U.S. business executives and other experts argue that many U.S.-China economic disputes have been resolved or are amenable to resolution through dialogue. Apparently heeding that advice, successive U.S. presidents appear to have opted for a middle ground that seeks to change Beijing’s behavior and gradually hinder China’s economic power using sanctions, export controls, tariff increases, and other measures. These steps have, in some cases, successfully brought China’s authorities to work within U.S. and European economic rule-based requirements. For example, Chinese authorities appear to be working to satisfy requirements in recent U.S. laws that Chinese companies increase their financial transparency to U.S. regulators to remain listed on U.S.-based exchanges. Others have suggested that an acceptable alternative to a broad ban on the U.S. use of the Tik Tok social media application could be a sale by the China-based owner of the application, ByteDance, to a U.S. firm. The Trump administration produced modest positive results by increasing tariffs on Chinese goods to compel Beijing to instill more balance in U.S.-China trade. President Biden has kept his predecessor's China tariff structures in place, while adding measures to restrict the sale to China of the most sophisticated U.S. semiconductor chips and other technologies – actions that received criticism from Beijing but have not led to significant retaliation.

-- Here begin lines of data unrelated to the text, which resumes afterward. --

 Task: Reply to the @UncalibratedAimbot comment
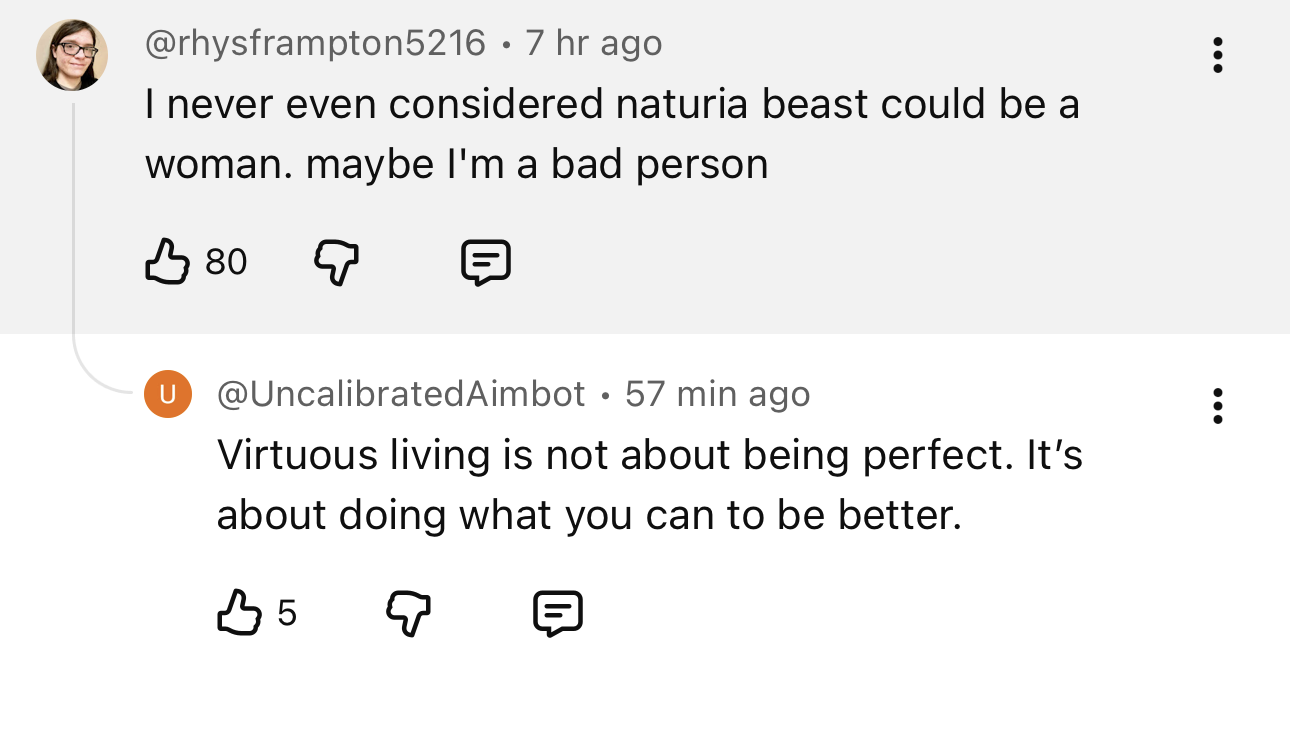tap(557, 612)
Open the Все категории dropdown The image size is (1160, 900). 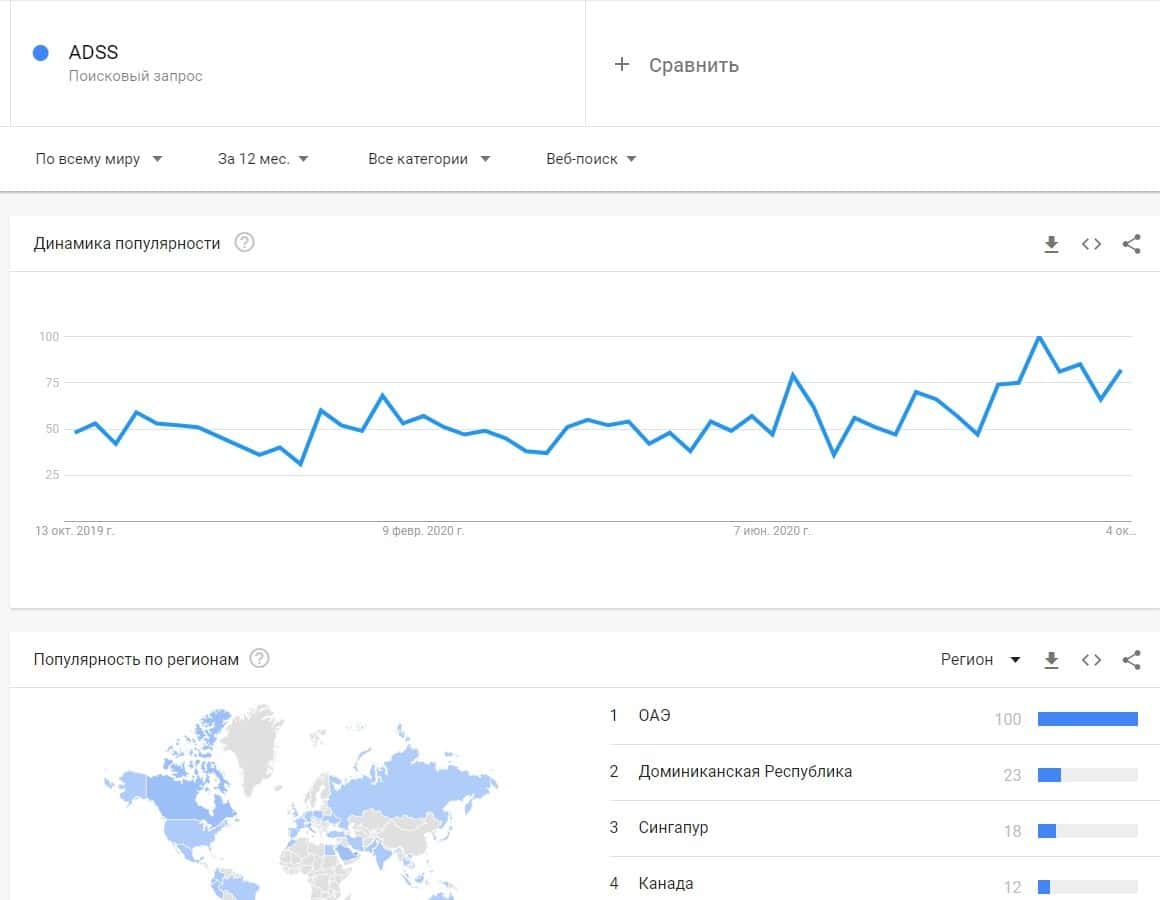coord(429,159)
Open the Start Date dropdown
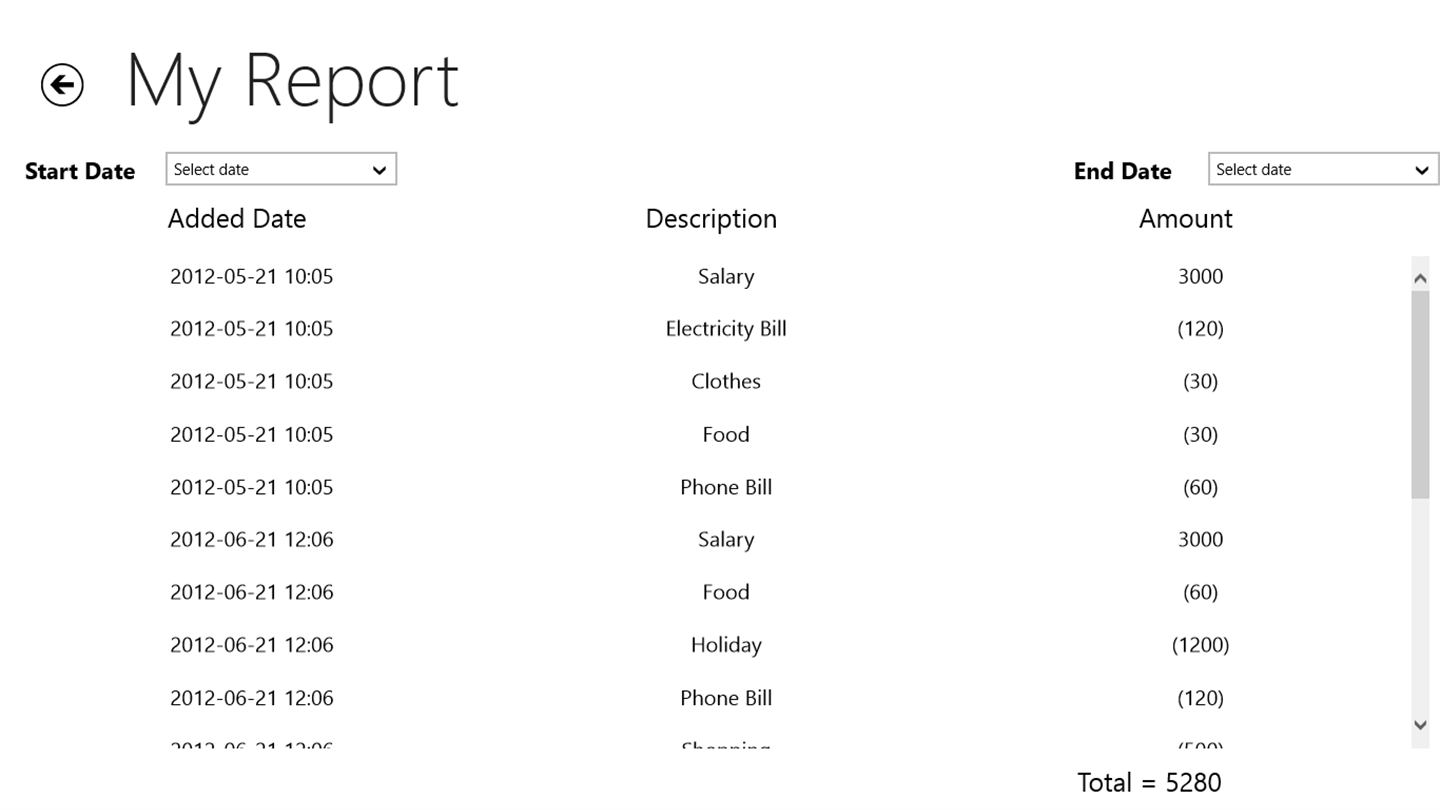The width and height of the screenshot is (1440, 810). pos(281,169)
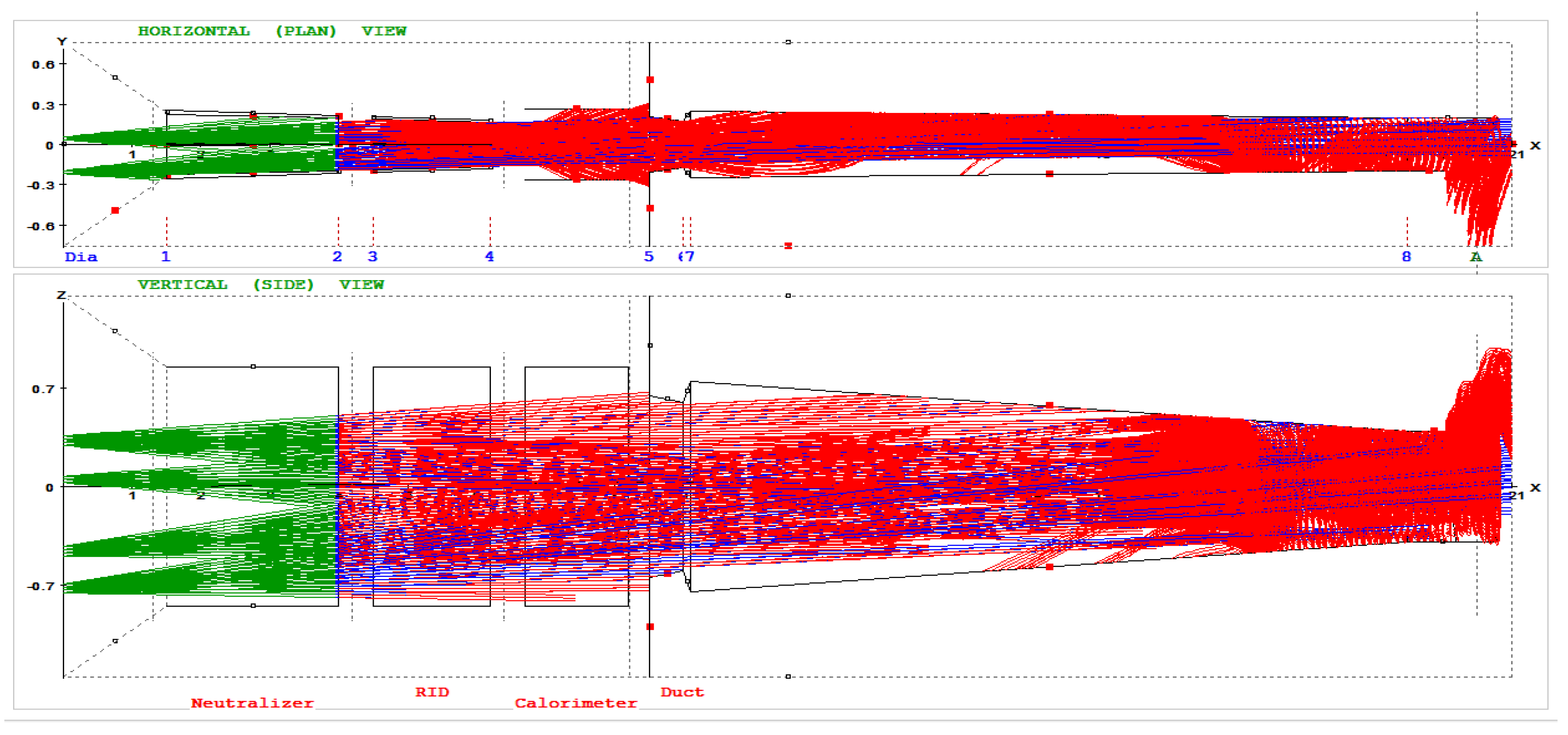The height and width of the screenshot is (735, 1568).
Task: Select section marker 3 below plan view
Action: pos(372,256)
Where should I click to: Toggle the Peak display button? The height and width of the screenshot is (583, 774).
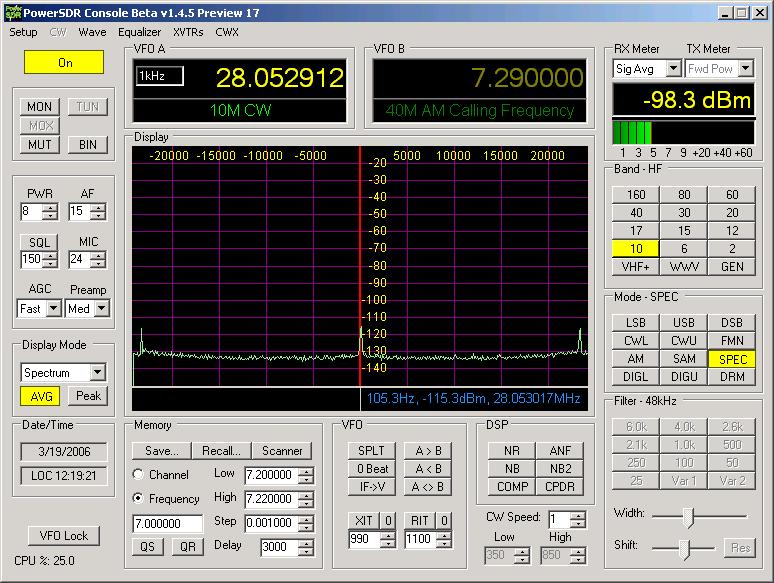(x=88, y=396)
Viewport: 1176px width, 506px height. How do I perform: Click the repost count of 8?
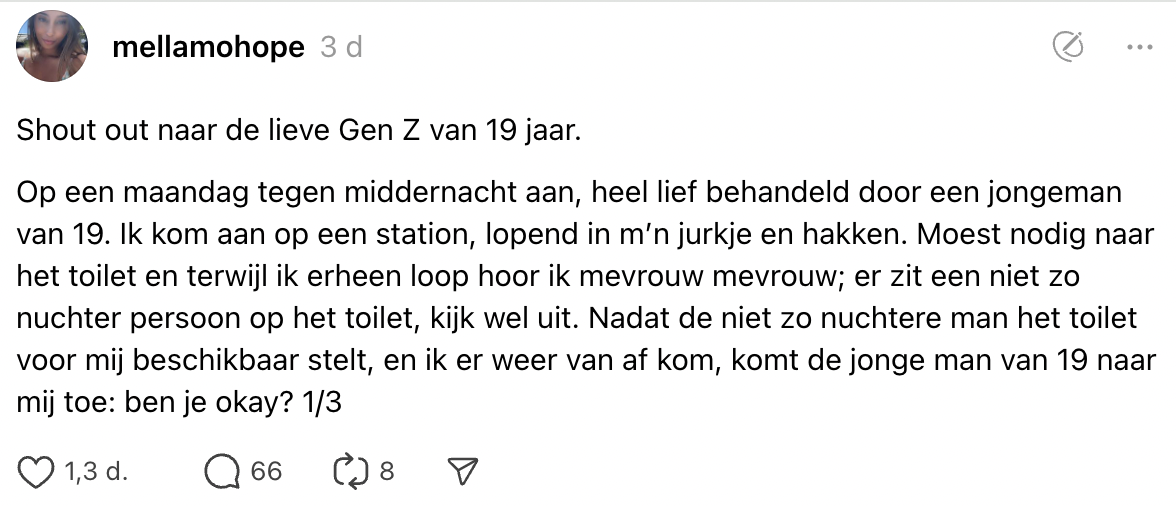[387, 471]
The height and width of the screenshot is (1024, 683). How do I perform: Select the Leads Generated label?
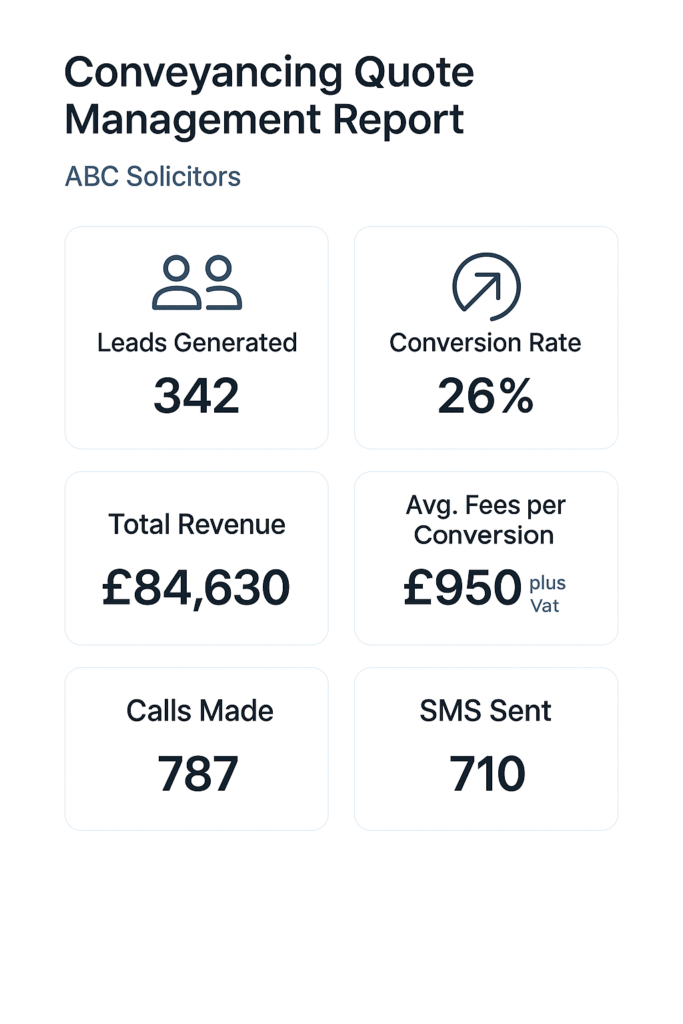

Economic sanctions applied by U.S. officials to China have had limited results to date. Over the past several years, dozens of Chinese oil industry and oil trading firms have been sanctioned under U.S. laws penalizing the purchase of oil and other energy transactions with Iran – the latest designated on March 2. Global Marine Ship Mgmt. Co. Ltd. and Shanghai Xuanrun Shipping Co. Ltd. were sanctioned for knowingly engaging in a significant transaction for the transport of petrochemical products from Iran. The sanctions bar the two companies - and any Chinese or third-country company that transacts business with the two companies - from operating or holding any assets in the United States. Yet, the steady stream of U.S. sanctions imposed on Chinese oil traders for dealing with Iran has not had a measurable effect on China’s behavior; the country reportedly imported an average of 1.2 million barrels per day of Iranian crude oil in the final quarter of 2022 – nearly double the amount China imported in 2011 when there were no U.S. sanctions on buying Iranian oil. China reportedly pays below-market prices for Iranian oil because of the risk factor in conducting transactions with the heavily sanctioned Islamic Republic. Still, in the context of an effort by the United States or China to lower tensions, sanctions on China related to Iran or any other foreign policy issue might become a factor in a broader U.S.-China negotiation or trade dispute settlement.